WHAT THE EXERCISE ASKS -
Update the material from its start through the line with "Republic [721, 124]", replacing "lyrical" with "poetic" and keeping everything else the same. Leave the pictures out of your answer.

Page and screen pointing data

───

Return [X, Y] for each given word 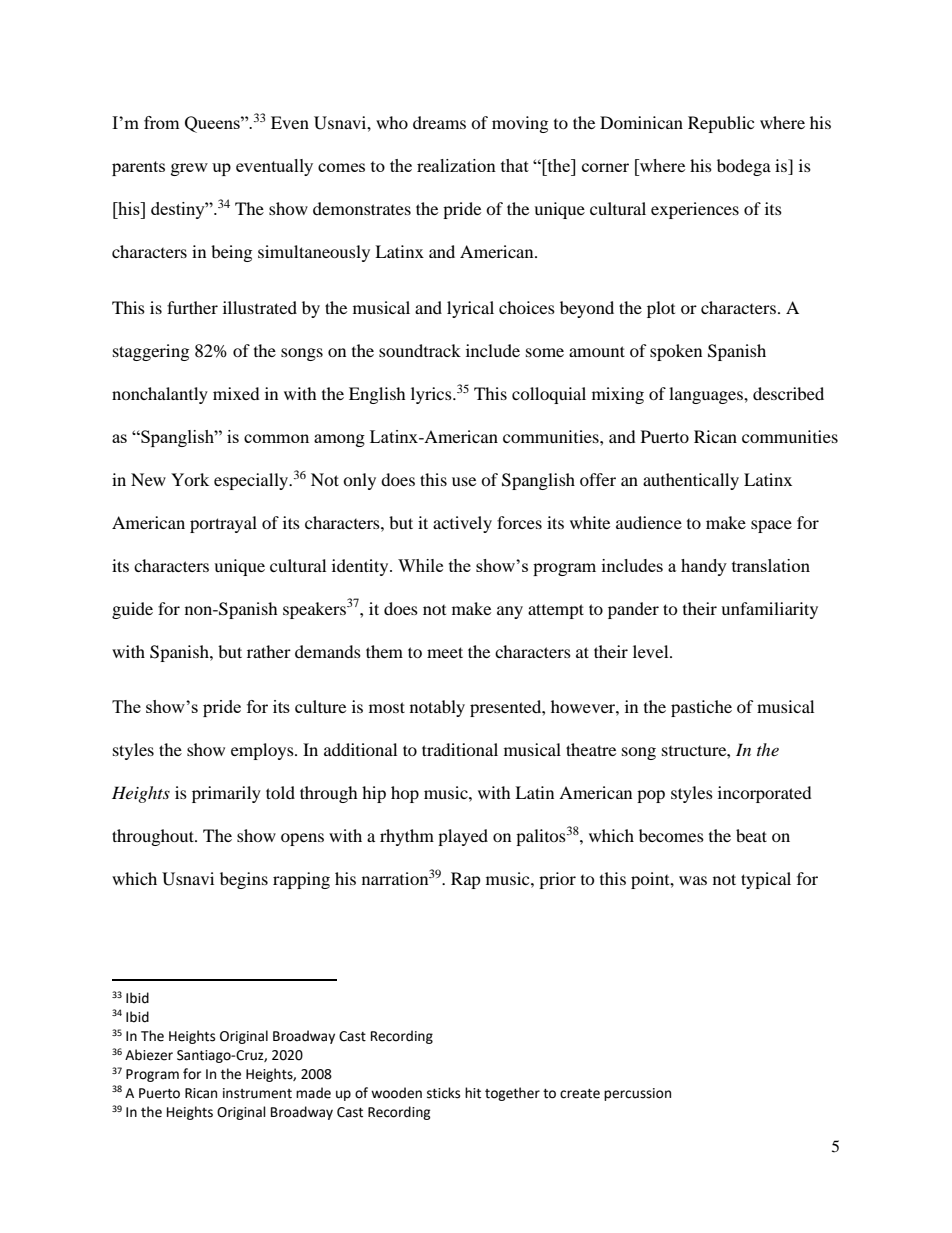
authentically [691, 481]
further [192, 307]
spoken [676, 352]
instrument [257, 1093]
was [693, 880]
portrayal [223, 524]
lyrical [470, 309]
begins [244, 880]
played [463, 837]
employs [263, 751]
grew [189, 169]
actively [462, 524]
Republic [721, 124]
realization [456, 165]
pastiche [701, 708]
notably [437, 708]
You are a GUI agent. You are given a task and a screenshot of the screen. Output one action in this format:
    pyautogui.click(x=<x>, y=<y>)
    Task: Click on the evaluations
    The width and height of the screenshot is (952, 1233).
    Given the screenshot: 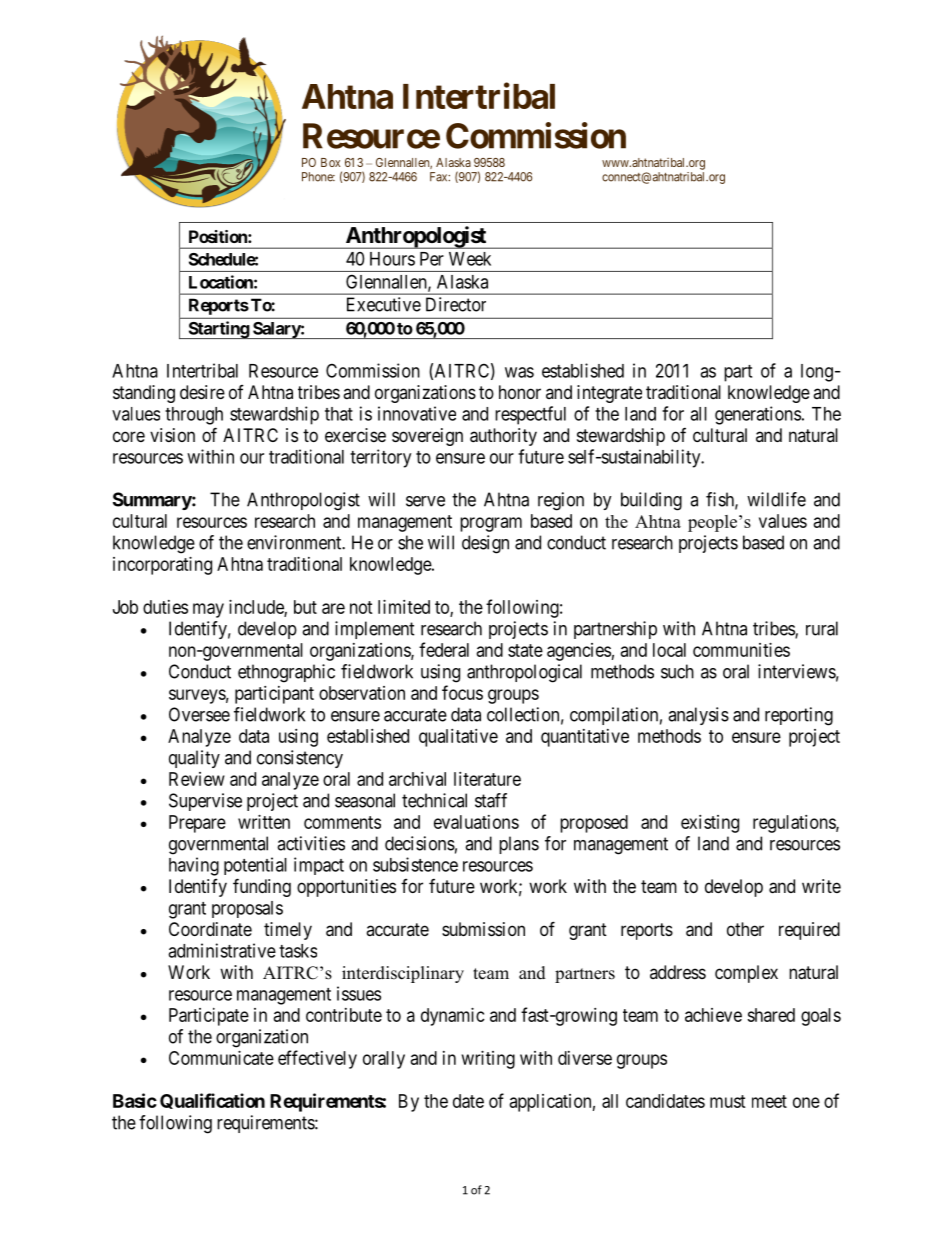 What is the action you would take?
    pyautogui.click(x=476, y=822)
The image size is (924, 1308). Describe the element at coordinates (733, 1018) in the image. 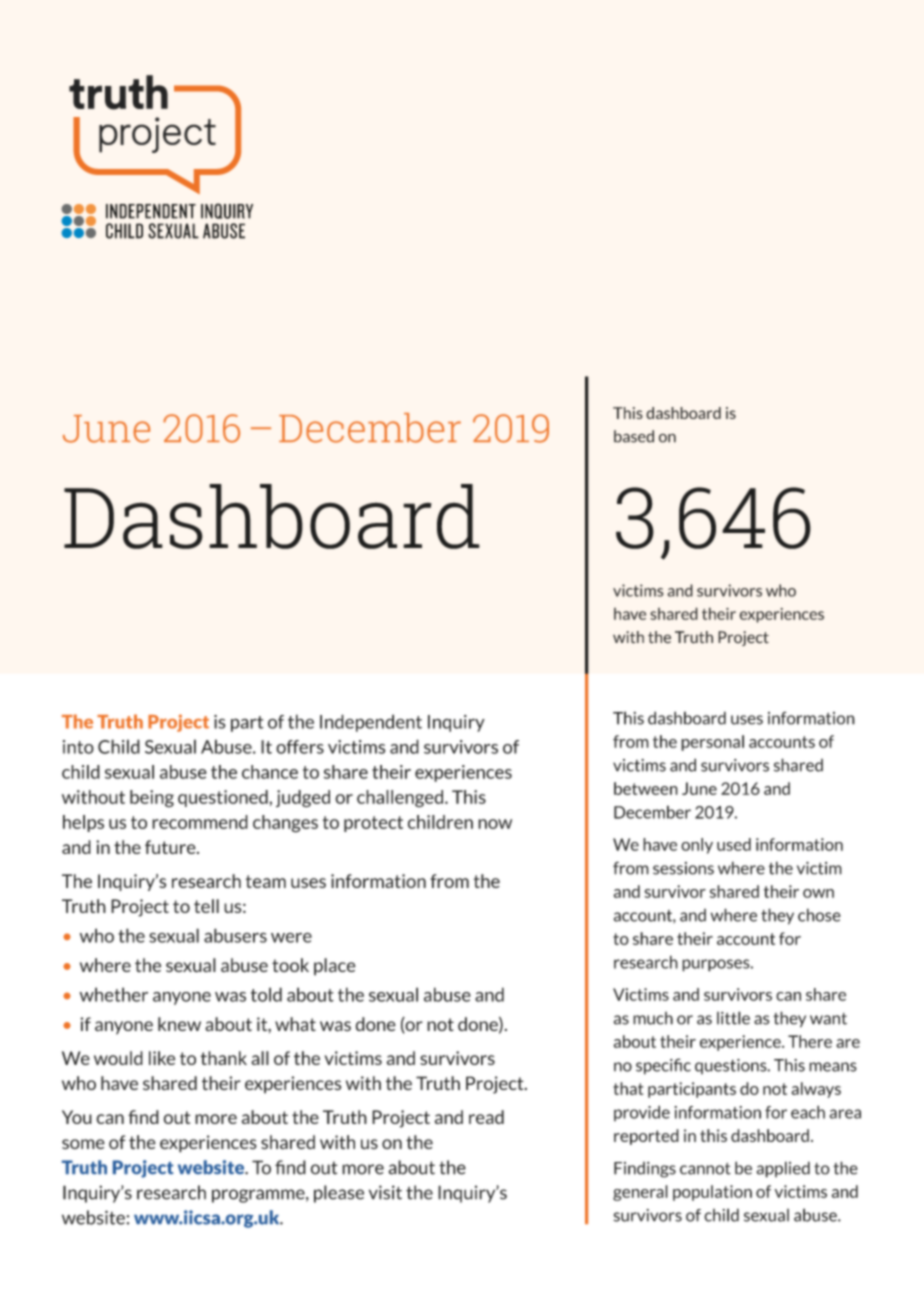

I see `little` at that location.
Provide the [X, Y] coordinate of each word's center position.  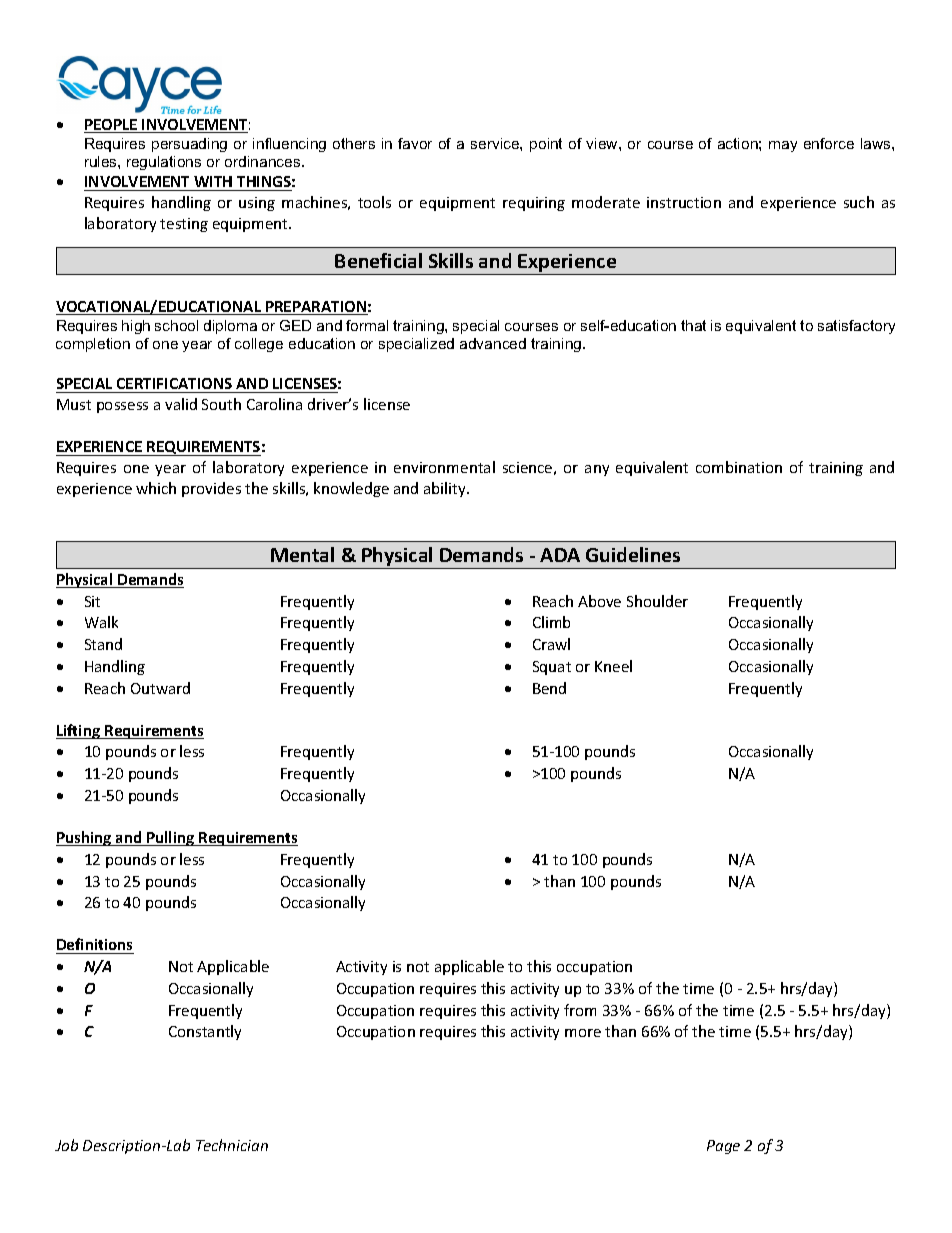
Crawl [551, 644]
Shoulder [657, 601]
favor [415, 143]
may [783, 146]
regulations [164, 163]
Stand [103, 644]
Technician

───

ANSWER TO THIS PROBLEM -
Return [X, Y] for each given word 
authentically [691, 481]
further [192, 307]
spoken [676, 352]
instrument [257, 1093]
was [693, 880]
portrayal [223, 524]
poetic [470, 309]
begins [244, 880]
played [463, 837]
employs [263, 751]
grew [189, 169]
actively [462, 524]
Republic [721, 124]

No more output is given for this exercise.